So, to clarify -- what sort of "veg" are you talking? When I was an ovo-lacto vegetarian, I had no real problem dating an omnivore. On the other hand, a hard-core vegan just might... Of course, it depends on whether they can put their differences aside to meet in the middle (him with his steak and her with her tofu) or whether the smell of meat makes the veg want to puke.
As someone who is a strict carnivore, I would have absolutely no trouble dating a vegan - so long as she wasn't the proselytizing type. The diet choices of individuals have no bearing to me whatsoever on whether I think they are cool people or not.
My mum is a vegetarian and my step-dad is an omnivore and it makes no difference. They just eat something different. It doesn't cause any problems, excpet sometimes my step-dad will tell me I'm eating meat pie and totally put me off my dinner cos I'm a vegetarian, but that's me he's being mean to, not my mum
I'm a veg and my boyfriends a meat eater and it doesn't cause any difficulties, he'll eat veggie food now and again with no problem if we're cooking together.
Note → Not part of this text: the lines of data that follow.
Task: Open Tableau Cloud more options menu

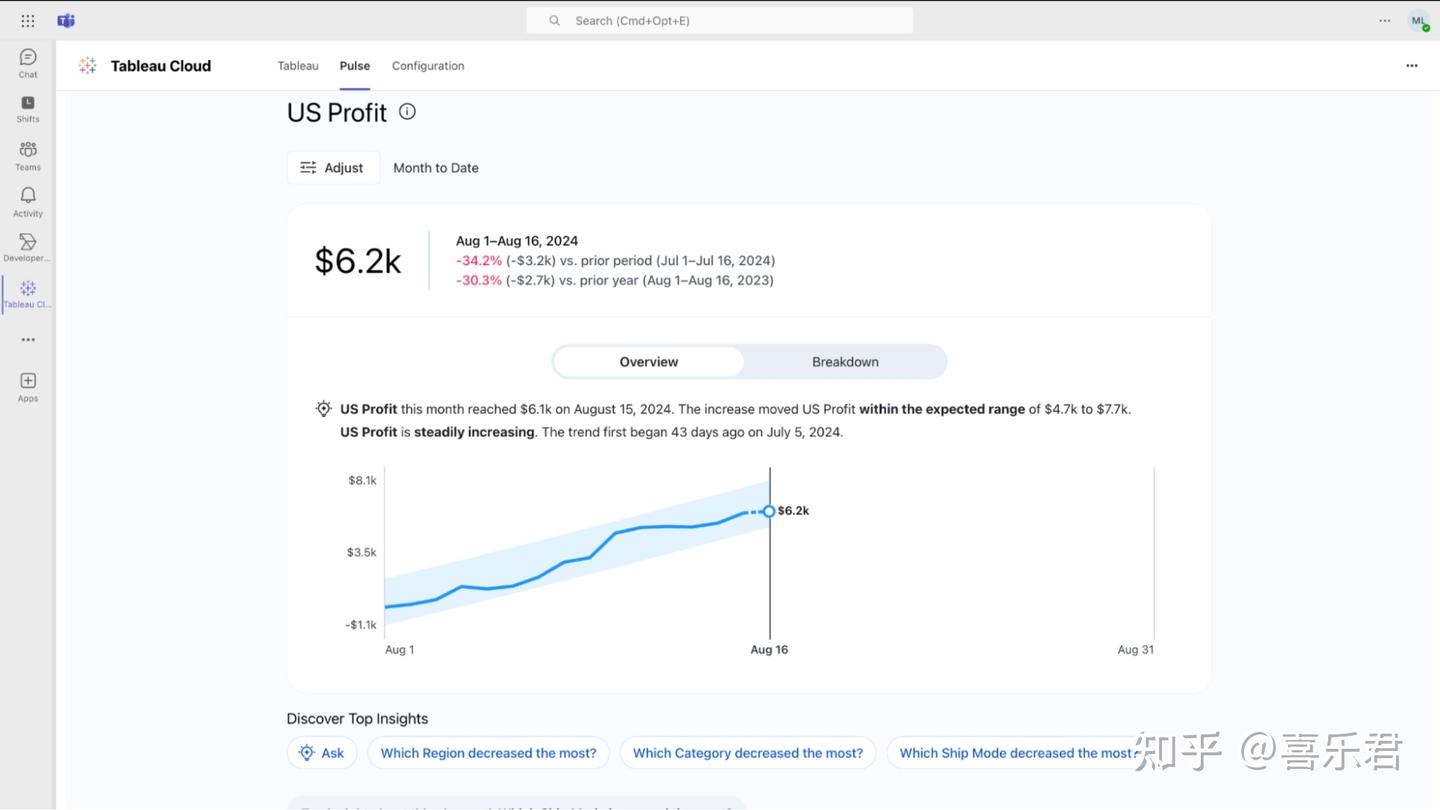Action: click(1411, 66)
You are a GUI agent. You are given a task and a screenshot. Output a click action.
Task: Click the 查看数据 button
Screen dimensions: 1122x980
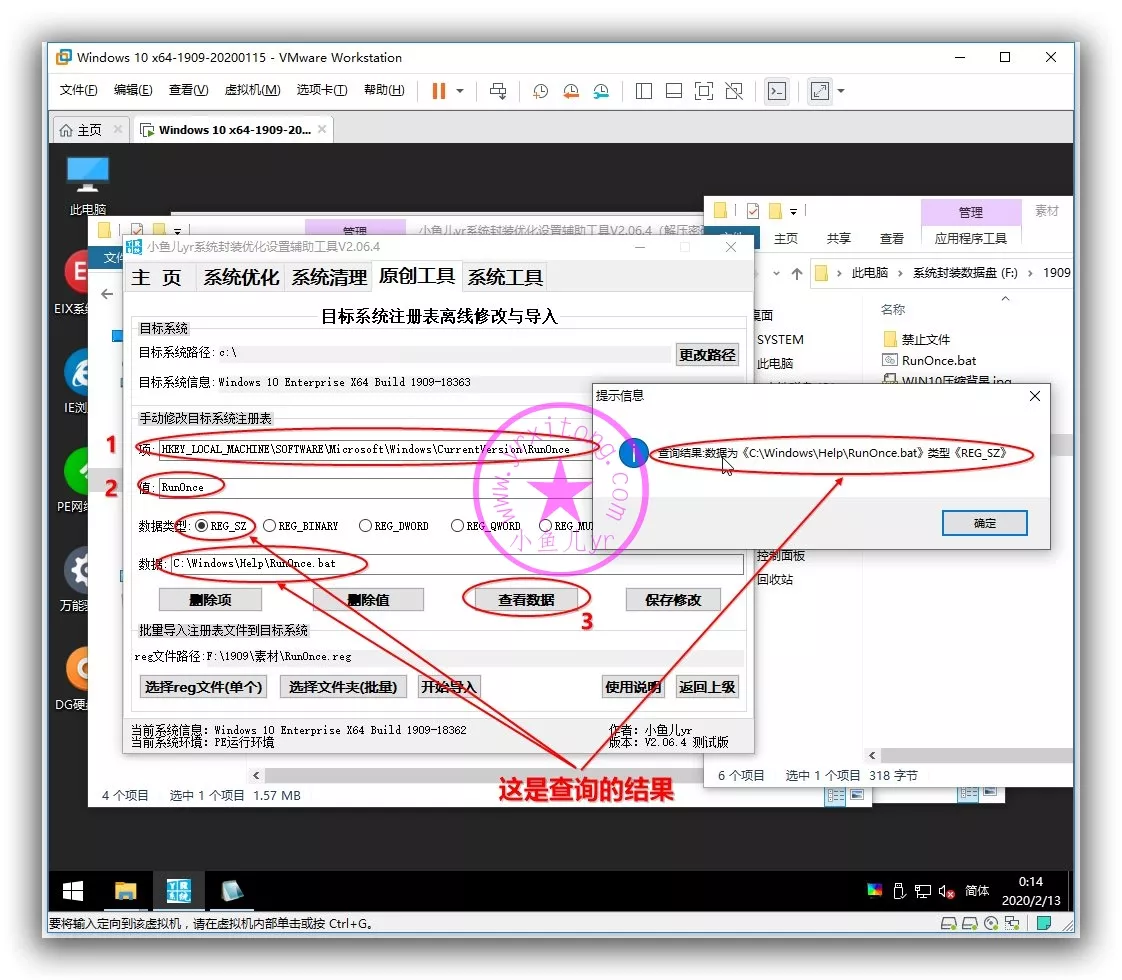point(526,600)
At one point, I lived with a omni...and I was a veggie. My rule was, I will cook what I want to eat...and you can cook what you want to eat. If you want me to cook for you, you will be eating vegetarian food. I didn't care if there was meat in my house, but I can't, in my right mind, cook and serve a meat-containing meal myself. It's against everything I believe in. I also wouldn't buy the meat, but if he wanted to buy it...I didnt care. Luckily, I found a wonderful veggie boy...and things are so much easier.
My boyfriend is omnivorous and I never push anything on him.. I'm just not that type of person. Vegetarianism is a personal choice for me. It doesn't make any difference in the relationship, really.. he actually cares so much that he refuses to eat meat around me.. he thinks that it would be a total turn-off to kiss meat breath, heh.. I can't argue that it wouldn't but I'm pretty laid back. I suppose it would be much more difficult if we lived together, but knowing my boyfriend, he'd probably convert to vegetarianism by his own will .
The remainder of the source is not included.